Me bajo del metro. Él sigue buscando y rebuscando y yo me
bajo en mi parada y pienso en qué tenemos que esconder y de qué nos escondemos,
en si la intimidad es un móvil cargado de pruebas o si la confianza no es ni
una presunción de inocencia.
Llego a casa, es tarde. La cena está hecha y junto a ella
hay una nota de tareas para mañana y un boli. Todo está en silencio y por un
momento me imagino de nuevo a aquella esposa con una lista de tareas similares
en la mano esperando a que culpable marido se acabe la cena.

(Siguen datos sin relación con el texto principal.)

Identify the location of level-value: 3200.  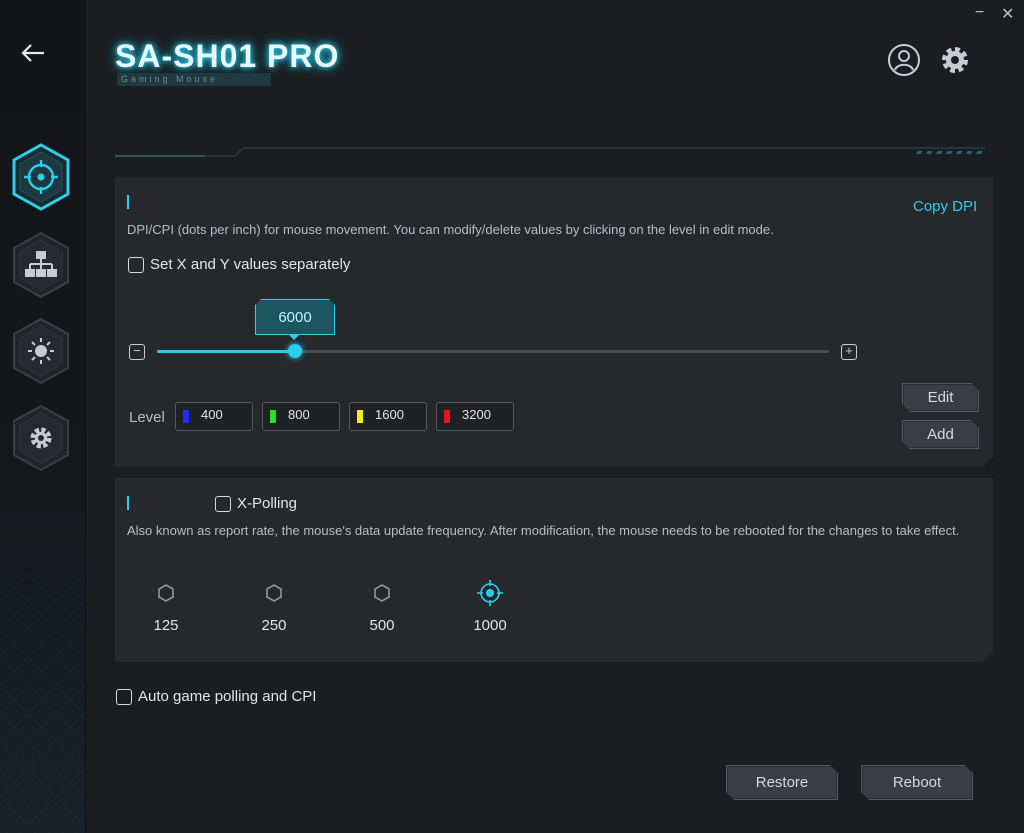
(476, 414).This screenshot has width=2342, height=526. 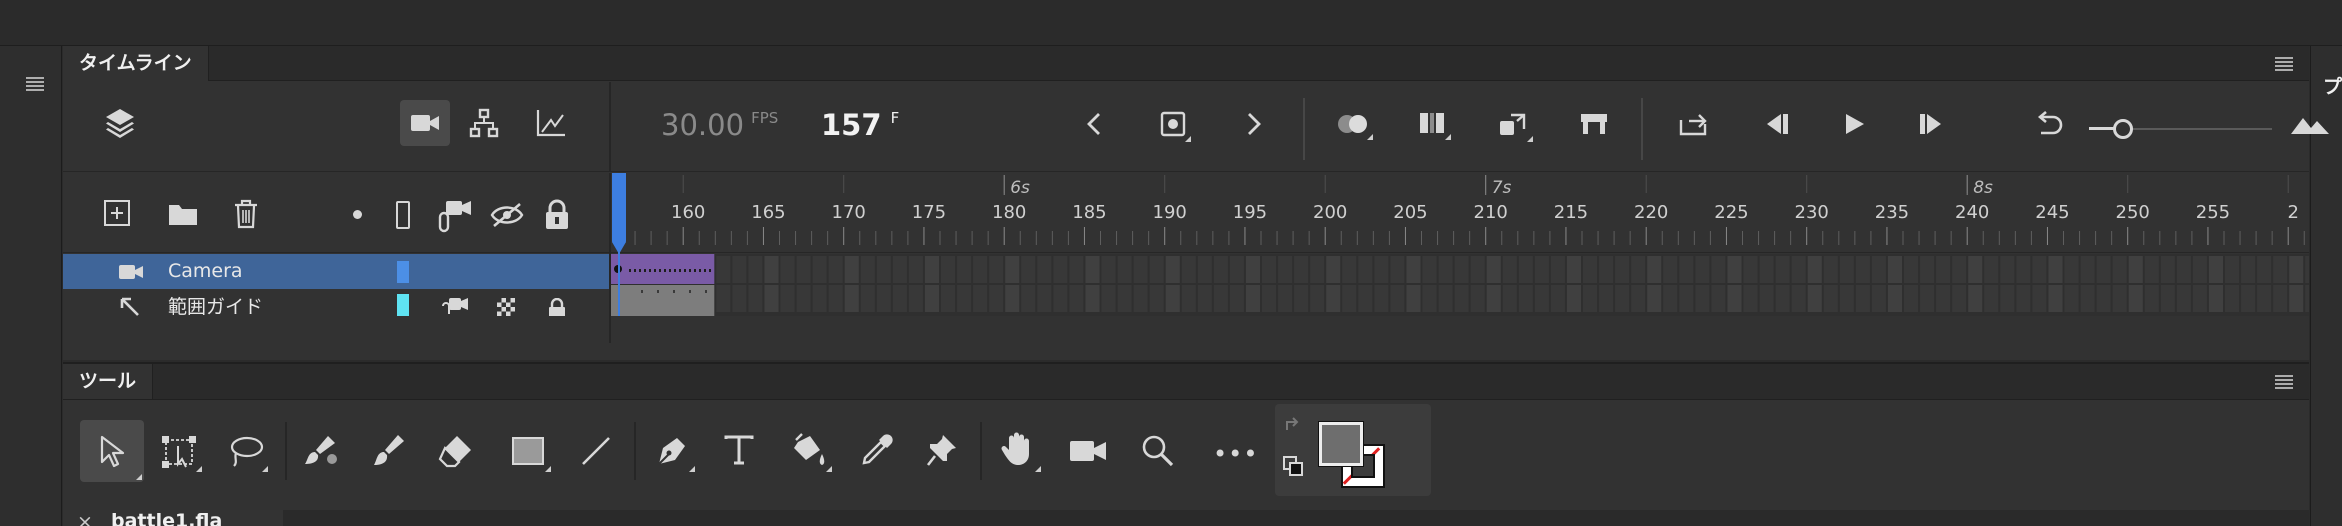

En casa el silencio lo inunda todo. Juan hace rato que
duerme y por las ventanas entreabiertas se oye de vez en cuando la voz de
alguno de los clientes de bar cuando sale a fumar en compañía de otro. Me quito
los zapatos de tacón y, sin hacer ruido, voy hasta la habitación y de la mesita
de noche cojo el móvil de Juan.
Los siguientes treinta minutos los paso
comiéndome la cena con una mano y navegando entre las innumerables carpetas de
su móvil.
No encuentro nada. Quizás en el camino de vuelta a casa, al
igual que el hombre que iba sentado a mi lado, también borró las pruebas. Cojo
el papel de tareas para mañana y con el bolígrafo dibujo en el reverso unos
labios que emulan un beso y lo dejo junto al móvil en su mesita. Yo tampoco
dejo pruebas, aún tengo intacta mi presunción de inocencia.